• Records from a data source:

---+---

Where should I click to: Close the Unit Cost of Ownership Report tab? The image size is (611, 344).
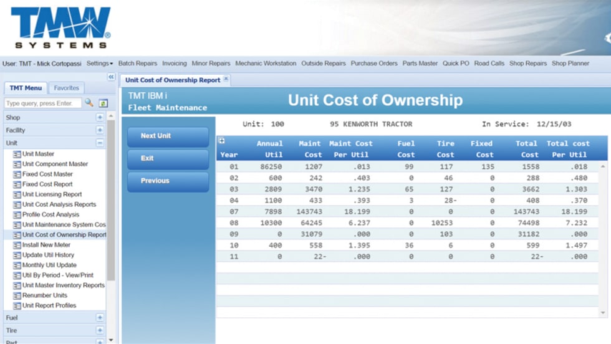(226, 79)
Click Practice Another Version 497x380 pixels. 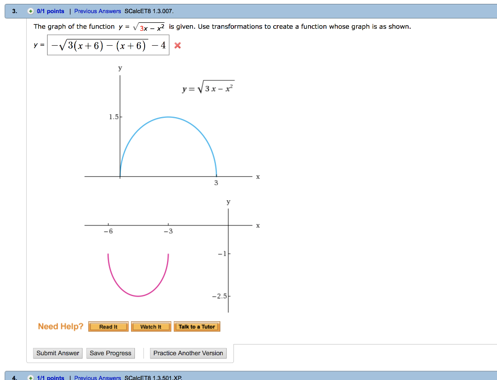coord(188,353)
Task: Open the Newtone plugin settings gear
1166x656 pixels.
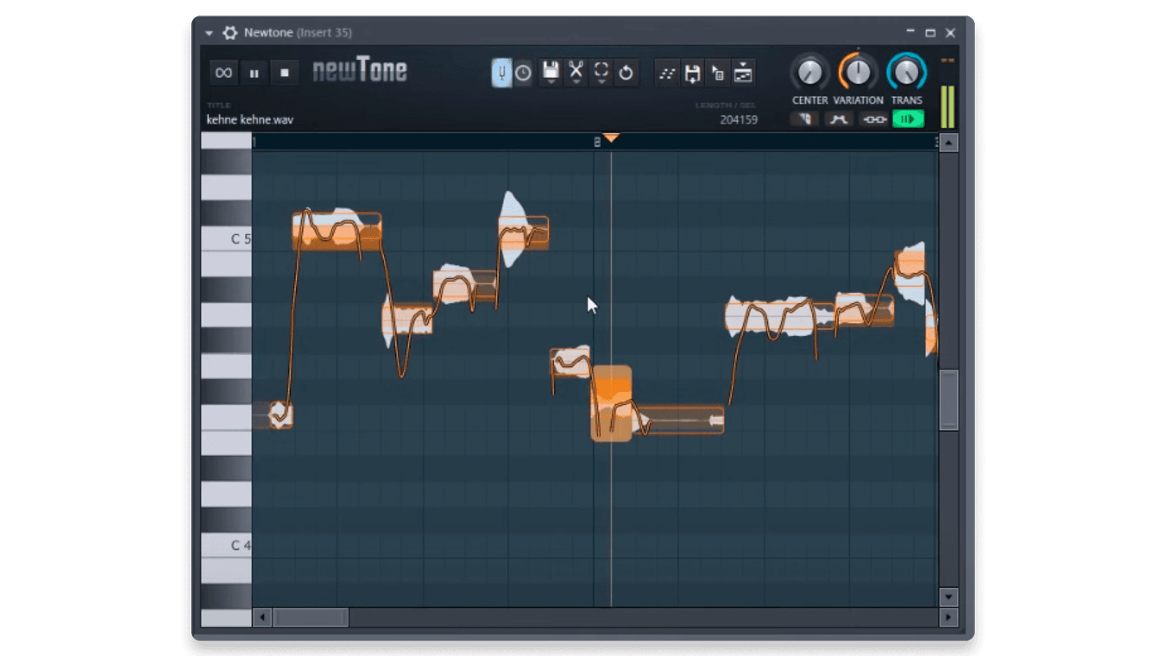Action: coord(230,32)
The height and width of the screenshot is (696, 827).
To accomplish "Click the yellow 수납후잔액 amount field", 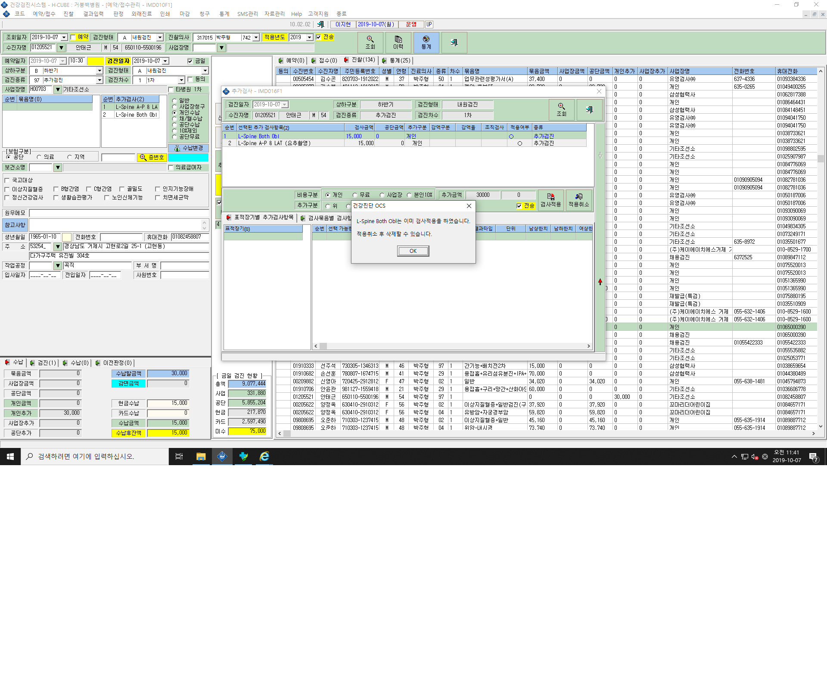I will [x=168, y=433].
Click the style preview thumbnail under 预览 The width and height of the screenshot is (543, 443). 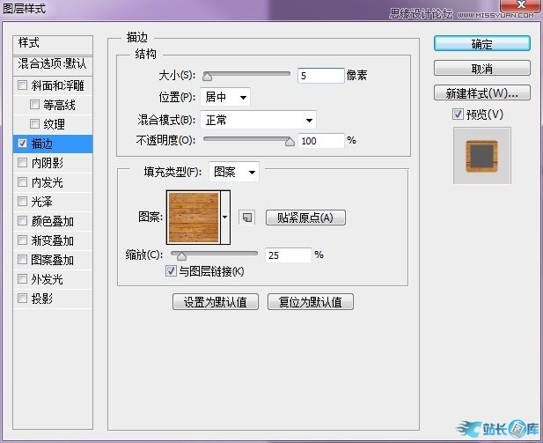[481, 155]
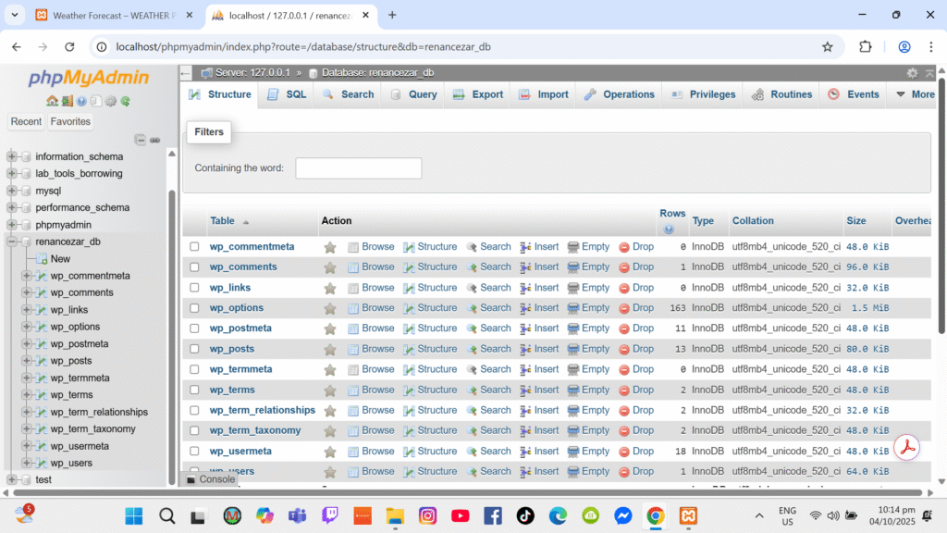The width and height of the screenshot is (947, 533).
Task: Click the page settings gear icon top-right
Action: click(x=912, y=73)
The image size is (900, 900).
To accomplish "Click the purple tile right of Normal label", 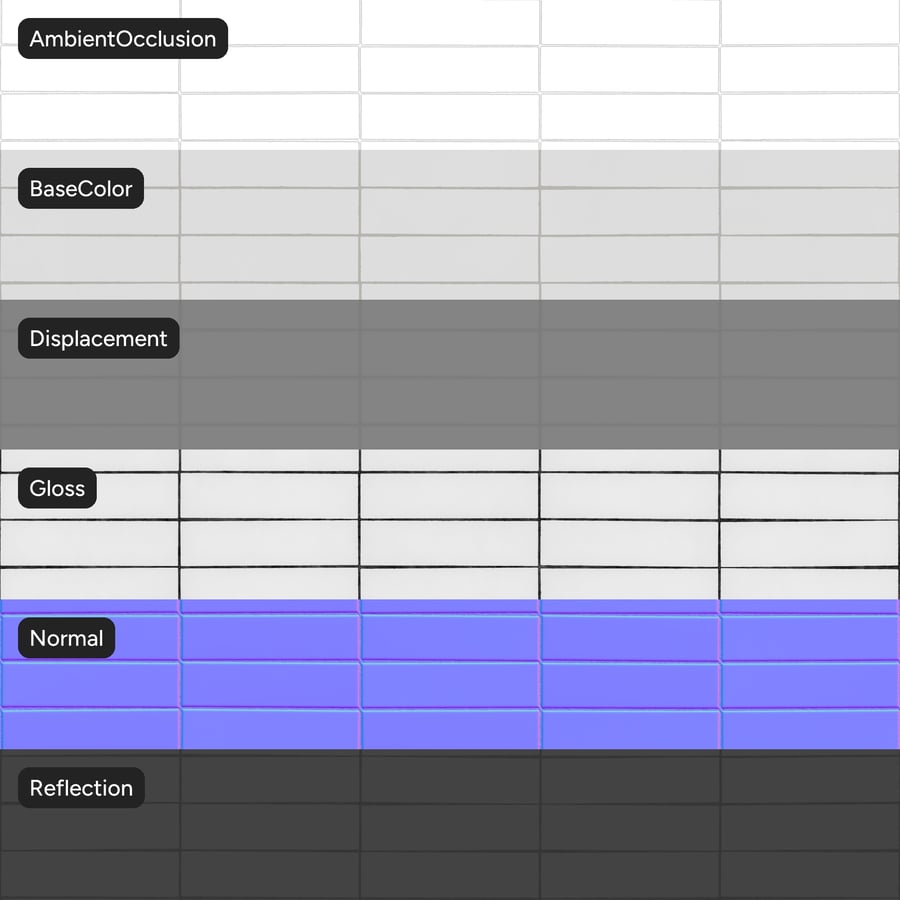I will pos(270,638).
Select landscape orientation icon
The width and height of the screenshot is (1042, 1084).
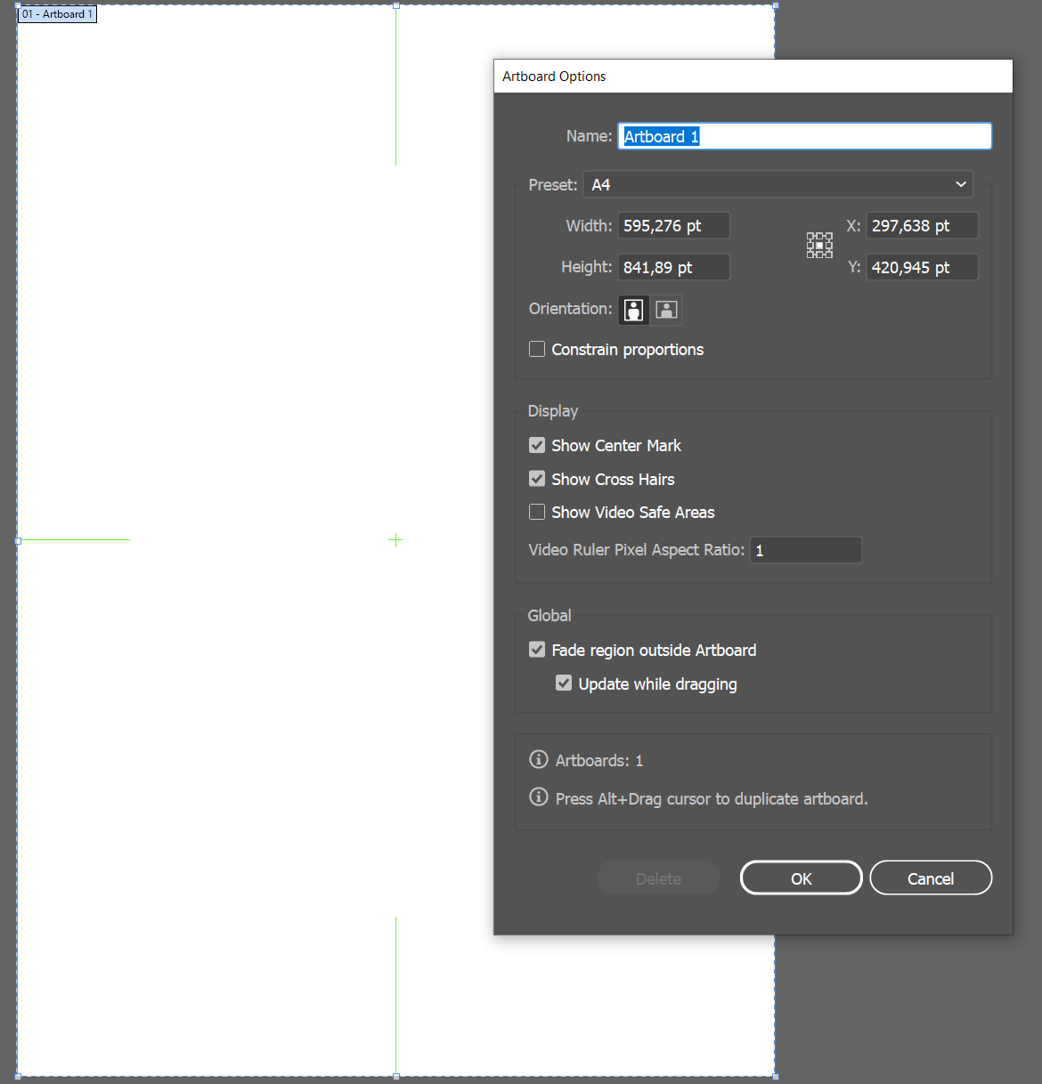pos(665,310)
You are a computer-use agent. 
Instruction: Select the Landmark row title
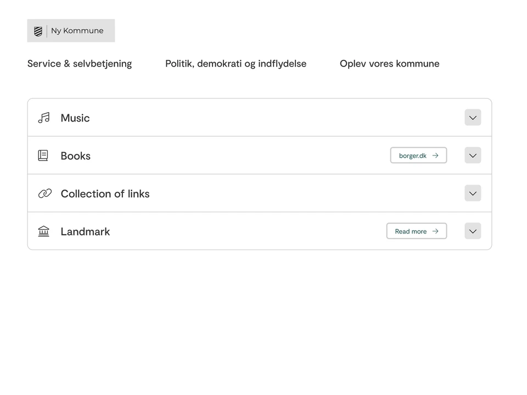[x=85, y=232]
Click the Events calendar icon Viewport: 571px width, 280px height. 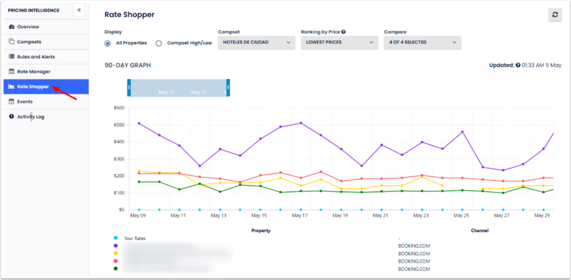(11, 102)
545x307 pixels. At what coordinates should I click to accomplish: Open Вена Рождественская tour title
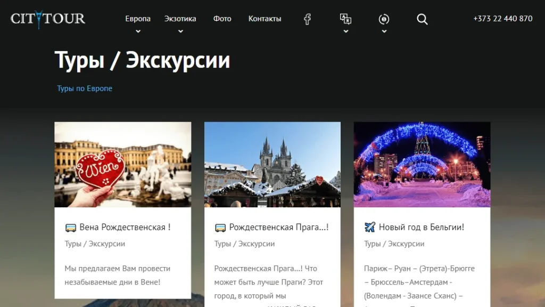[125, 227]
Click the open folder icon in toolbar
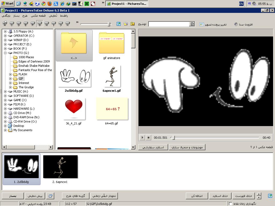The width and height of the screenshot is (275, 206). point(126,24)
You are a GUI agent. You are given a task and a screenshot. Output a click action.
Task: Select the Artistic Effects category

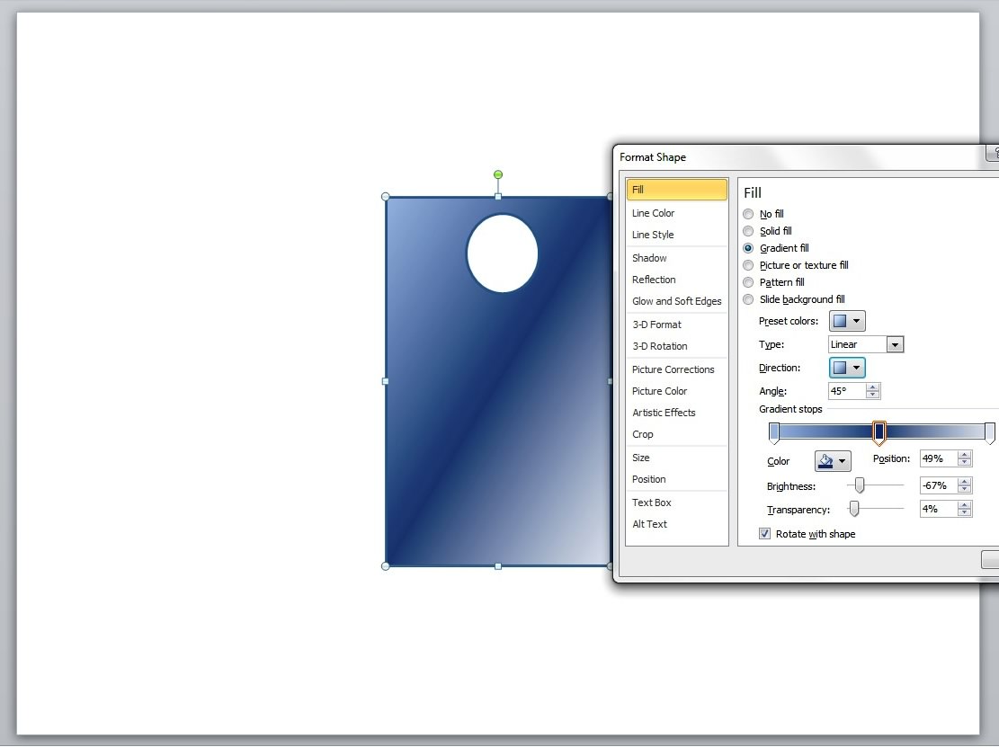664,412
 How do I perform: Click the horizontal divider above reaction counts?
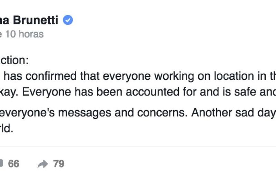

---+---

• About this task:
Show the lines where the word "agent" appears in the entries.

• Task response:
You are a computer-use agent. 
You are a GUI agent. You are given a task and a screenshot. Output a click action.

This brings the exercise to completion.